„Bez wątpienia było to celowe, umyślne podpalenie” – mówił sędzia Robert Bednarczyk, uzasadniając wyrok. Wskazał też, że sąd nie miał wątpliwości, że to oskarżony podłożył ogień.
Jednoznaczna opinia biegłego
„Zastawienie drzwi i uniemożliwienie dokonania ucieczki z pomieszczenia znajdującego się na poddaszu budynku, a następnie podłożenia ognia ze świadomością, że są tam pokrzywdzeni, wskazuje na bezpośredni zamiar pozbawienia tych osób życia” – dodał sędzia.
Podkreślił, że z opinii biegłego z zakresu pożarnictwa jednoznacznie wynikało, że w opuszczonym pensjonacie nie doszło do przypadkowego zaprószenia ognia. To było celowe działanie. Decyzja biegłego była kluczowa w tej sprawie.
Tragiczny pożar
Do pożaru doszło 15 lutego 2019 roku przy ulicy Górnej w Szklarskiej Porębie. Płonął pustostan, w którym dawniej mieścił się dom wypoczynkowy „Polon”. Na miejscu interweniowało 14 zastępów straży pożarnej. Akcja była bardzo trudna, gdyż do budynku drogę zagradzały prawie dwumetrowe zaspy śniegu. Wewnątrz panowało bardzo duże zadymienie. Ogień rozprzestrzeniał się bardzo szybko. Drewniana konstrukcja dachu płonęła jak zapałki. Pożar zniszczył dach oraz górne kondygnacje domu.
Strażacy przeszukali większą część budynku, ale z powodu wysokiej temperatury nie byli w stanie szybko dojść na poddasze. Udało się to po kilku godzinach akcji. – Na górnej kondygnacji strażacy znaleźli ciała czterech osób – relacjonował mł. kpt. Krzysztof Zakrzewski, rzecznik prasowy komendanta miejskiego Państwowej Straży Pożarnej w Jeleniej Górze. Zmarli to dwie kobiety i dwóch mężczyzn w wieku od 55 do 65 lat.

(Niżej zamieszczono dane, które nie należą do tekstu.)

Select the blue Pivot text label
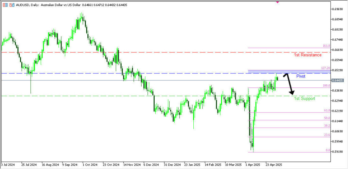This screenshot has height=169, width=348. click(x=301, y=76)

Zarzut zabójstwa dla podpalacza
Jacek B., który był podejrzewany o to, że spowodował pożar, był przez kilka miesięcy nieuchwytny. Po zatrzymaniu usłyszał zarzut zabójstwa czterech osób i spowodowania pożaru.Nie przyznawał się do winy.
– Według ustaleń śledztwa, w dniu pożaru od wczesnego rana w budynku przebywało pięcioro znajomych, którzy pili alkohol – relacjonował rzecznik Prokuratury Okręgowego w Jeleniej Górze prok. Tomasz Czułowski. Prokuratura ustaliła, że Jacek B. – jeden z mężczyzn biorący udział w libacji alkoholowej – wyszedł z pomieszczenia, w którym przebywali jego znajomi, zabarykadował prowadzące do niego drzwi fotelem, a następnie go podpalił. Wybuchł pożar, który objął cały budynek. Spaliły się cztery osoby.
Sąd wydał wyrok:dożywocie
Obrońca mężczyzny wnioskował o uniewinnienie Jacka B., wskazując na to, że proces był poszlakowy. Prokuratura wnosiła o skazanie Jacka B. na dożywocie i możliwość ubiegania się o warunkowe przedterminowe zwolnienie po 30 latach.
Sąd niemal w całości przychylił się do wniosku prokuratury. Skazał Jacka B.na dożywocie. Mężczyzna o wcześniejsze wyjście na wolność będzie mógł ubiegać się nie wcześniej niż po 25 latach spędzonych w zakładzie karnym.